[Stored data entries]
= = =

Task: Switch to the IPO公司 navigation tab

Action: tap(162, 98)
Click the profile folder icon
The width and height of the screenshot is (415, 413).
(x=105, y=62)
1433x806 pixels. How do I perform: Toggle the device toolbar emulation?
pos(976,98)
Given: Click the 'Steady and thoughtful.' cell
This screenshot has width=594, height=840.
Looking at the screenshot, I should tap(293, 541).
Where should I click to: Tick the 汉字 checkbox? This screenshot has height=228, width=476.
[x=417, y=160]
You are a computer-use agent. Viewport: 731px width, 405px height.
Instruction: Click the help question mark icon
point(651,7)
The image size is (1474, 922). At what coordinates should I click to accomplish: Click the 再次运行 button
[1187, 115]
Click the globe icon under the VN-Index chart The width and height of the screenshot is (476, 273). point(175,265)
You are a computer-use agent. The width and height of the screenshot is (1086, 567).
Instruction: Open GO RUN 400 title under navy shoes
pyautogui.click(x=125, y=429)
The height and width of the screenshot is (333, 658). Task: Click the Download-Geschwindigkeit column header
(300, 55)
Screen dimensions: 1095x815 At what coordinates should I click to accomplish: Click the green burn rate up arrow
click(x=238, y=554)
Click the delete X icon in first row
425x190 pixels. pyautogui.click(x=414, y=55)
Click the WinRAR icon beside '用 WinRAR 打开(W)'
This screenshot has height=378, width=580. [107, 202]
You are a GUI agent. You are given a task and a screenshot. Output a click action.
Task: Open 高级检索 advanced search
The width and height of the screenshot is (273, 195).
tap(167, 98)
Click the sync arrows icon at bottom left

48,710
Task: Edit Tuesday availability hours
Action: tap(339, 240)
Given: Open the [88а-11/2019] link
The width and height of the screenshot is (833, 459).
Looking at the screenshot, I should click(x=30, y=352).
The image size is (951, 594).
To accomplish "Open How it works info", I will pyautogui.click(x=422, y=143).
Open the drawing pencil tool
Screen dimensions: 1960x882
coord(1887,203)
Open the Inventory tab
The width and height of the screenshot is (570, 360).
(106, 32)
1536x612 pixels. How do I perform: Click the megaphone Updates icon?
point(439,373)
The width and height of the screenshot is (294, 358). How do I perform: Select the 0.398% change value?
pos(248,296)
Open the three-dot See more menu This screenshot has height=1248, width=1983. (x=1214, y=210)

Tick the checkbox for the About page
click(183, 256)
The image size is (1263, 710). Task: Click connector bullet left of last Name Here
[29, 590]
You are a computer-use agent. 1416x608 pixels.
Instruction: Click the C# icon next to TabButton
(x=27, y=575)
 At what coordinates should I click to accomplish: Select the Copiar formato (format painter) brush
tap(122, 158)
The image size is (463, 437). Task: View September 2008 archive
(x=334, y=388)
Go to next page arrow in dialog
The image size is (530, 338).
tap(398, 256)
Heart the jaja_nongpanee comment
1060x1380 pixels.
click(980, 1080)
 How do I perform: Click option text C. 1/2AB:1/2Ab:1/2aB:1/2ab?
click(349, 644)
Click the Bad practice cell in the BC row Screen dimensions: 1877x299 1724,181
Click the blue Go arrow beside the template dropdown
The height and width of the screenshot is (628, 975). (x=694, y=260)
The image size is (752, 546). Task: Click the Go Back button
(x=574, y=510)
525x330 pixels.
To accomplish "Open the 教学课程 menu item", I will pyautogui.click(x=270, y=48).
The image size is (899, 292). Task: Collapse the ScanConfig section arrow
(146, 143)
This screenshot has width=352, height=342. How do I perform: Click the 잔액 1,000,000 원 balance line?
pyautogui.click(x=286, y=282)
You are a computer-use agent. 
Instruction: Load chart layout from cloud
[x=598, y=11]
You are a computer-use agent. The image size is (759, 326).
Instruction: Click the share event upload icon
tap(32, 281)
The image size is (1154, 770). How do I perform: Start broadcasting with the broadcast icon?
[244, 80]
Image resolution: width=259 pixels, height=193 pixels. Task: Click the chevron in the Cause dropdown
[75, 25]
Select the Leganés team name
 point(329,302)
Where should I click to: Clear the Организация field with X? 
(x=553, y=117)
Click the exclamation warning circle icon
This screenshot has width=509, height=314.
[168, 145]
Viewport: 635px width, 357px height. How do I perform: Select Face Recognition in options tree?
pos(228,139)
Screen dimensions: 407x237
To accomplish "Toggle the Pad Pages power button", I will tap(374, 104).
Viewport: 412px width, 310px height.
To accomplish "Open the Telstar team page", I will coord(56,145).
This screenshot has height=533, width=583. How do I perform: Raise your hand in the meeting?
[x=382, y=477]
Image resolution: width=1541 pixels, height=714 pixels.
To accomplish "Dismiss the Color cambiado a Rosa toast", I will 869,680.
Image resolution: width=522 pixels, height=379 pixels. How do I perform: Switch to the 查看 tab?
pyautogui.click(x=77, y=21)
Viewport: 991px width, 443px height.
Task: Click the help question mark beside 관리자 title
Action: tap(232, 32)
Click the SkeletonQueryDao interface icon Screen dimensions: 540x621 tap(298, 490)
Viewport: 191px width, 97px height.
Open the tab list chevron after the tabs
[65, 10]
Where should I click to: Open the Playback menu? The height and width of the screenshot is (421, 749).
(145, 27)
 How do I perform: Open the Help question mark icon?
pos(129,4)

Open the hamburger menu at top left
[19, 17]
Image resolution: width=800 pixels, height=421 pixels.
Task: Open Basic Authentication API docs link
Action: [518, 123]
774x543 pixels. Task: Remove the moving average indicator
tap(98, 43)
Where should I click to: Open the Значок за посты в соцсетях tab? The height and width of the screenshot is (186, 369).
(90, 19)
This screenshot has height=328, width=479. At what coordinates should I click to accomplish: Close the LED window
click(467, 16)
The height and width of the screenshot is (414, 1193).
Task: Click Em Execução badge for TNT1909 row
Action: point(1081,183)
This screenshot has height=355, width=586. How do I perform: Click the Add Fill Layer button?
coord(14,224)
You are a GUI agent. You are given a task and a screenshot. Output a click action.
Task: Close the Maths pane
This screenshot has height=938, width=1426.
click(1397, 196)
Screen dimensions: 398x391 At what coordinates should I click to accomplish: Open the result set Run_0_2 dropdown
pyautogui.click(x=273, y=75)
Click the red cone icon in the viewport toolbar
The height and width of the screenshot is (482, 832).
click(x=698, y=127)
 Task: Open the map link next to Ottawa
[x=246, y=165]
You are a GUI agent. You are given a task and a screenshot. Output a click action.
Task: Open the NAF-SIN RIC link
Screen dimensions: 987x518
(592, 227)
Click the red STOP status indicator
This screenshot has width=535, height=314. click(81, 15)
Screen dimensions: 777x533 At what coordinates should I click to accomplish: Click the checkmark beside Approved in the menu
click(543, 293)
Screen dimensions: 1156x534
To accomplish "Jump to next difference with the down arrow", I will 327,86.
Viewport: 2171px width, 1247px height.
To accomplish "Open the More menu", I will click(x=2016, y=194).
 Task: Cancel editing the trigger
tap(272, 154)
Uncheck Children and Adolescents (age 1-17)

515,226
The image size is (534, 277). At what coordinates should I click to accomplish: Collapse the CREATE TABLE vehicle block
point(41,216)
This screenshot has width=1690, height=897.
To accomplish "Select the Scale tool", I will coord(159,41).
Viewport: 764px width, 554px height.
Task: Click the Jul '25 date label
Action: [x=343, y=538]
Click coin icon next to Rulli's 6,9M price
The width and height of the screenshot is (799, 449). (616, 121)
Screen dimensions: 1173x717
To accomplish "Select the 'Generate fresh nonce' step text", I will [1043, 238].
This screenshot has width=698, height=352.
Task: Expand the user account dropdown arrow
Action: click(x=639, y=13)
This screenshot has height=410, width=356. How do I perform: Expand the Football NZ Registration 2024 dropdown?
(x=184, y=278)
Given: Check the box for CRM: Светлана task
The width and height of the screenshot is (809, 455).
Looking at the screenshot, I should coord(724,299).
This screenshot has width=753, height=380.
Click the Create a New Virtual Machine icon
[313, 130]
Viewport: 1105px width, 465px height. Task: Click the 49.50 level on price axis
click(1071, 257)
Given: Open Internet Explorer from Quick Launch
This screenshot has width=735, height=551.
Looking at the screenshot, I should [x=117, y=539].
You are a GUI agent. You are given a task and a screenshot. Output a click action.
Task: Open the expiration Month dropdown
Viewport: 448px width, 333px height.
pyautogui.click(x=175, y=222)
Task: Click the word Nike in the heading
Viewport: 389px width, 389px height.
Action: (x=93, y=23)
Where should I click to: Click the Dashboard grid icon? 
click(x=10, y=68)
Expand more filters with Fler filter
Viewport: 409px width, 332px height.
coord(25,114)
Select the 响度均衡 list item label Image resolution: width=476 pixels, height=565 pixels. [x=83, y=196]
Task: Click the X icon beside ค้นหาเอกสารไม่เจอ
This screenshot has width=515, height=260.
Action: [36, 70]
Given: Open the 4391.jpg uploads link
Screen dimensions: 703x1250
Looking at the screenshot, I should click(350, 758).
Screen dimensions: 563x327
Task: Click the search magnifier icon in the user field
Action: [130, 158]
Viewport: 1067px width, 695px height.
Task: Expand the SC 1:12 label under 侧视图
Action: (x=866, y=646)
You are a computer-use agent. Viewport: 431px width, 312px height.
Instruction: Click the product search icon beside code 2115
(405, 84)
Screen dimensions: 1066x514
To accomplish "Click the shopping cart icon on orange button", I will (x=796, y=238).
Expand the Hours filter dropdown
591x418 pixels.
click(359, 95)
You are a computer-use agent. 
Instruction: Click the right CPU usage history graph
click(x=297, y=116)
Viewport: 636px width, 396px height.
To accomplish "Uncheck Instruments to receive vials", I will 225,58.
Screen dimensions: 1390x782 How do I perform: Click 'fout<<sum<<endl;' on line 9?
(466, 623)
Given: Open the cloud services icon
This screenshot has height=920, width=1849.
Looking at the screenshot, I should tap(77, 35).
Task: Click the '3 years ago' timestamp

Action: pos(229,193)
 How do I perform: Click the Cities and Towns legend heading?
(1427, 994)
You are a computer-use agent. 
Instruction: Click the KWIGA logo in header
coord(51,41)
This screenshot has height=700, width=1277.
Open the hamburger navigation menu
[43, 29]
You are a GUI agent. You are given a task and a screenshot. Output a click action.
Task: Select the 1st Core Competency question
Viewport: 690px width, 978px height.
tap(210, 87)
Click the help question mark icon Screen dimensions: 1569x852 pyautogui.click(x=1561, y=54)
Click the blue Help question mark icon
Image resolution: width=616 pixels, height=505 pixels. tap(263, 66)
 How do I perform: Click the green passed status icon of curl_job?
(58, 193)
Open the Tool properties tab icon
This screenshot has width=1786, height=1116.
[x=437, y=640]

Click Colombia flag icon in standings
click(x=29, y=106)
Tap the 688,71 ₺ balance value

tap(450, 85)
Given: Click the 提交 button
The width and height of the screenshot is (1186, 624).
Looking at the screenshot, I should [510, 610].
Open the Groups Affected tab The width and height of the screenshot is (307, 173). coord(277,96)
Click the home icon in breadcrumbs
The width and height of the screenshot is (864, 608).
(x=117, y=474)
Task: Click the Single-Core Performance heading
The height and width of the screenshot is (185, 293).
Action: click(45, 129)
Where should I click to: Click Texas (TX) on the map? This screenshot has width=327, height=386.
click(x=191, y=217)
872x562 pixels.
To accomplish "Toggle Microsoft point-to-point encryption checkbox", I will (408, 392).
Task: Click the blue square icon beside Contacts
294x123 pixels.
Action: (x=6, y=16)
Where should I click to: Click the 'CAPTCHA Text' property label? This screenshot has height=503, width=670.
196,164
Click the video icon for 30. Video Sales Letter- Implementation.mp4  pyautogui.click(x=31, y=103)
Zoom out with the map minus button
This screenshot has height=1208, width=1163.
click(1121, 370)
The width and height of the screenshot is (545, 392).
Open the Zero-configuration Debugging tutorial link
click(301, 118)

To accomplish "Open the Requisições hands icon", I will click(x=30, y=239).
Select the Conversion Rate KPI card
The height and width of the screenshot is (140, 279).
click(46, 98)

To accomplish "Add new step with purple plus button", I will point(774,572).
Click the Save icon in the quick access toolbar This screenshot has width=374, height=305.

= = =

> [Required work] Locate every line in the data above that contains the string "Toggle" and copy each one. Matching is case-sensitive.

> [Result of this exercise]
1433x806 pixels. How do I perform: Toggle the device toolbar emulation?
To accomplish "Toggle the Pad Pages power button", I will tap(374, 104).
To accomplish "Toggle Microsoft point-to-point encryption checkbox", I will (408, 392).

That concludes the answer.